--- EXCERPTED DATA ---
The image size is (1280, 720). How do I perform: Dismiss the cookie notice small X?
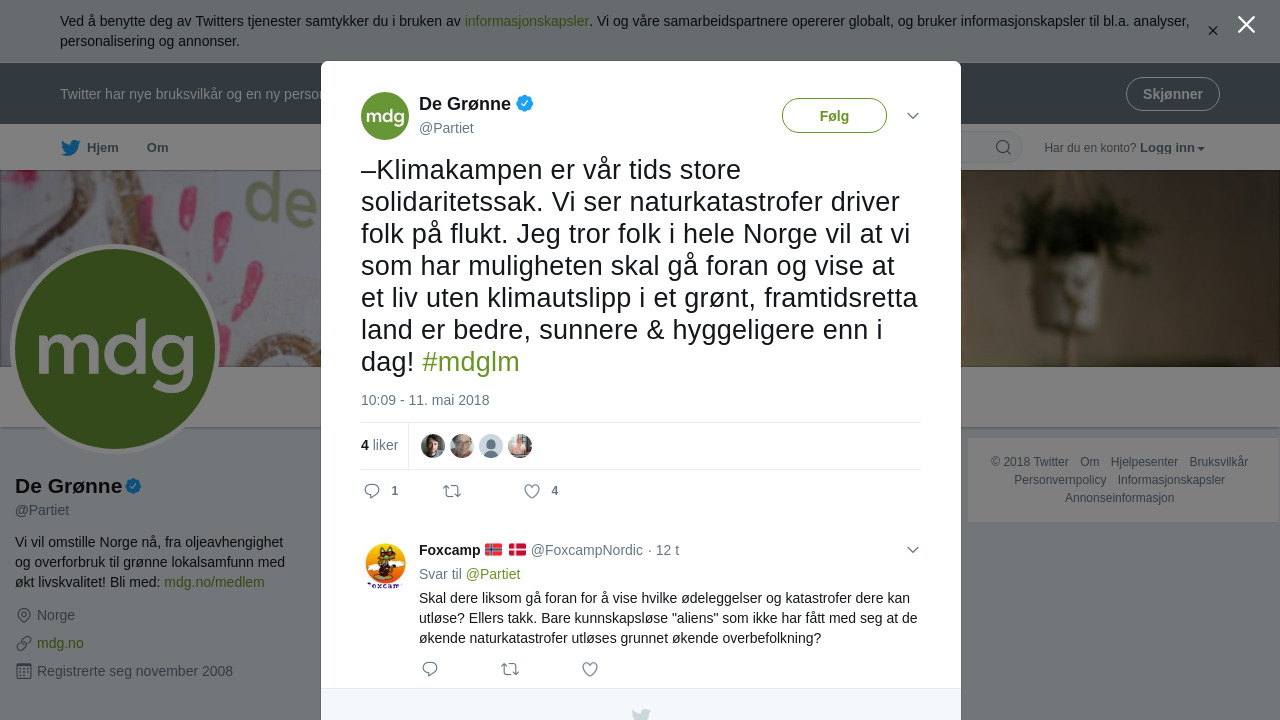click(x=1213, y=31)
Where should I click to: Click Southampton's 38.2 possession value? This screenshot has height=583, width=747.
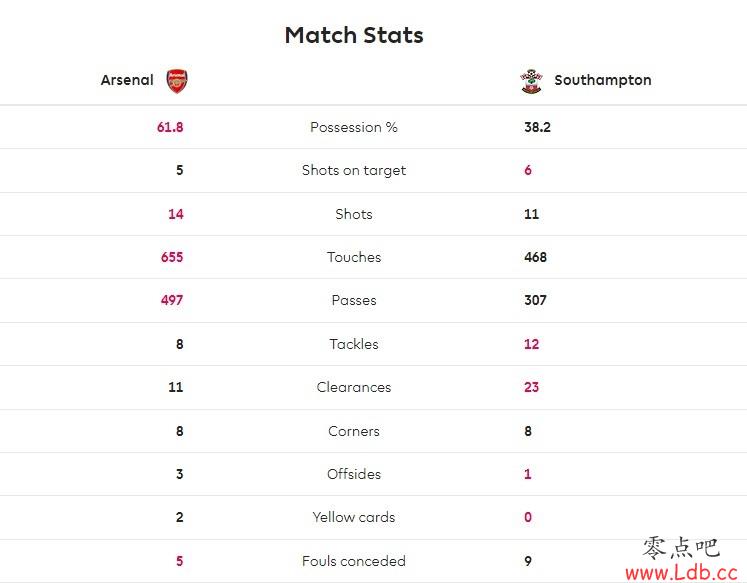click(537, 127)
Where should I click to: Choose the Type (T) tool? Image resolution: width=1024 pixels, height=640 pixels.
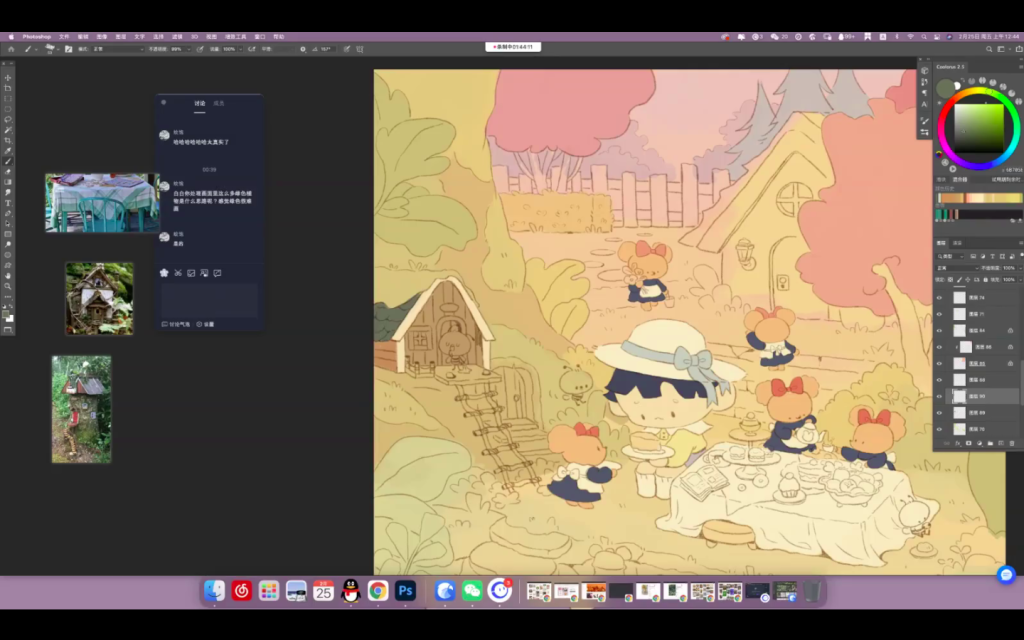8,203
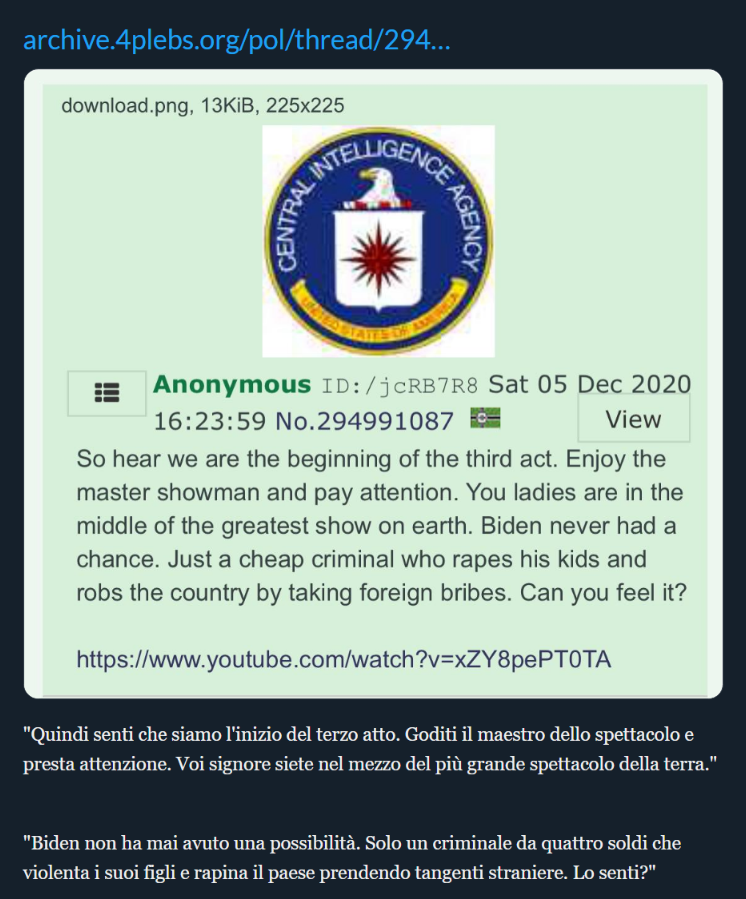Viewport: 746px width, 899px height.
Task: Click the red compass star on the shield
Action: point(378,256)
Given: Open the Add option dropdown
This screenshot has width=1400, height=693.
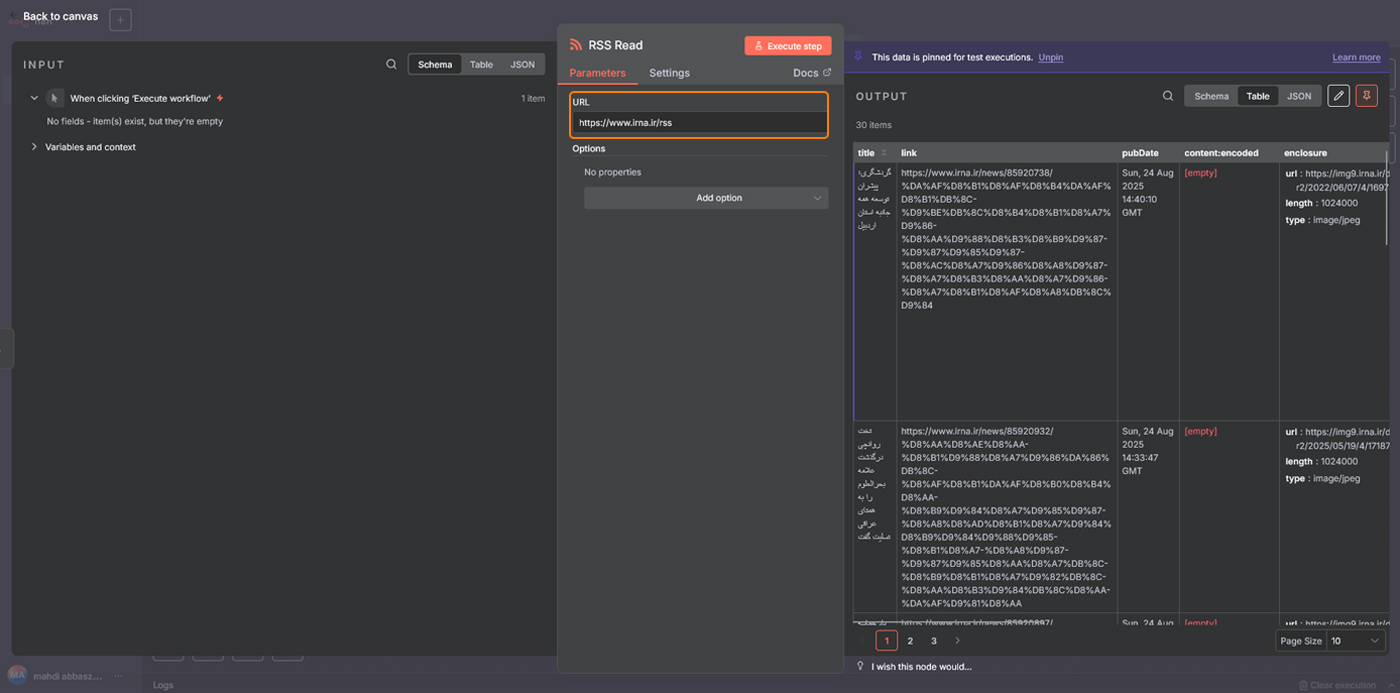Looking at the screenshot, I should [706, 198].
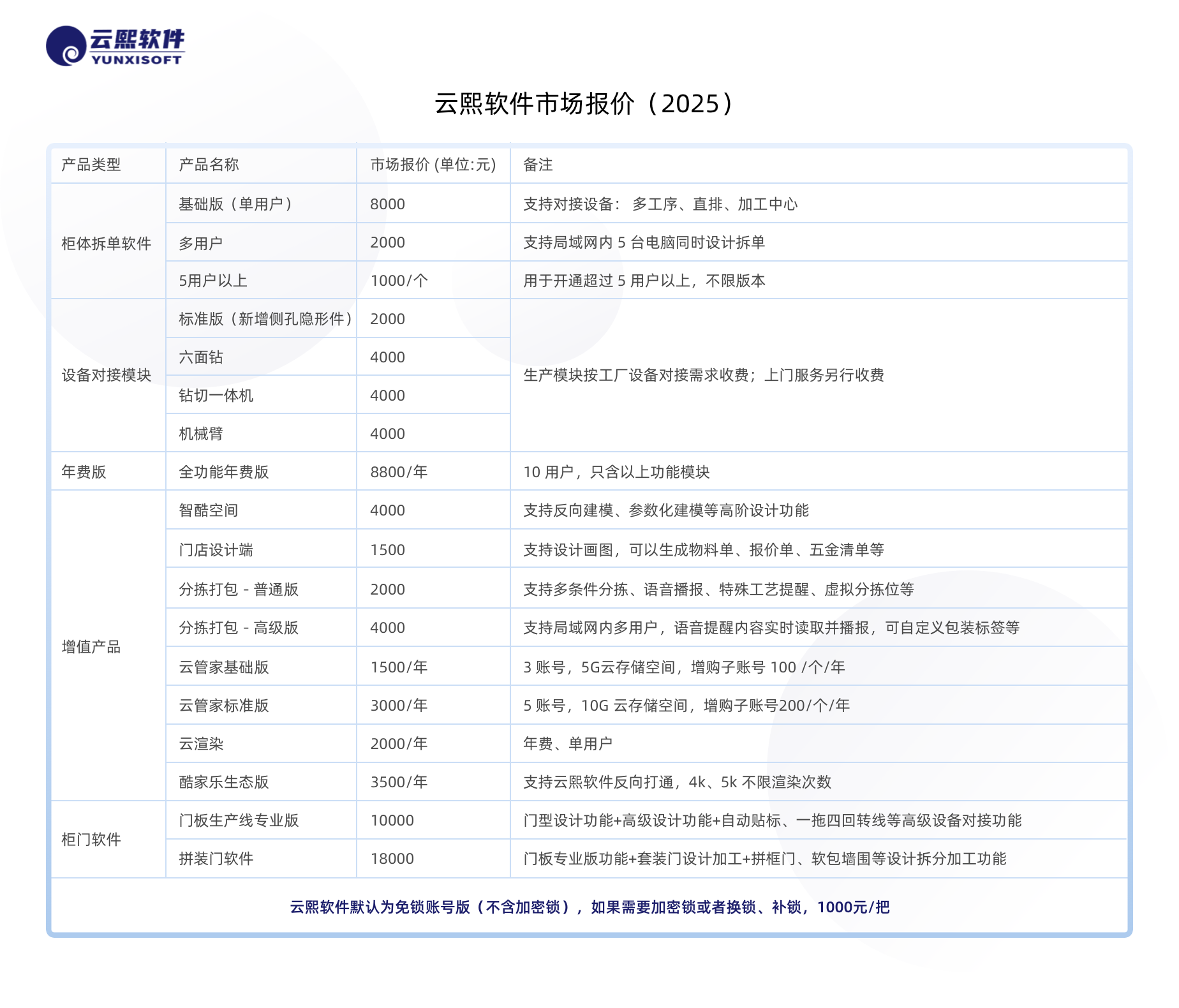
---
● EXERCISE GOAL: Print the listing exactly. No pictures belong in the copy.

● OUTPUT FOR THIS EXERCISE:
The image size is (1280, 720). How do I perform: Dismiss the cookie notice small X?
click(x=1213, y=31)
Where should I click to: Click Southampton's 38.2 possession value? This screenshot has height=583, width=747.
click(537, 127)
Where should I click to: Choose the Type (T) tool? Image resolution: width=1024 pixels, height=640 pixels.
8,203
Viewport: 746px width, 899px height.
Task: Click the red compass star on the shield
Action: point(378,256)
Given: Open the Add option dropdown
This screenshot has width=1400, height=693.
Looking at the screenshot, I should [706, 198].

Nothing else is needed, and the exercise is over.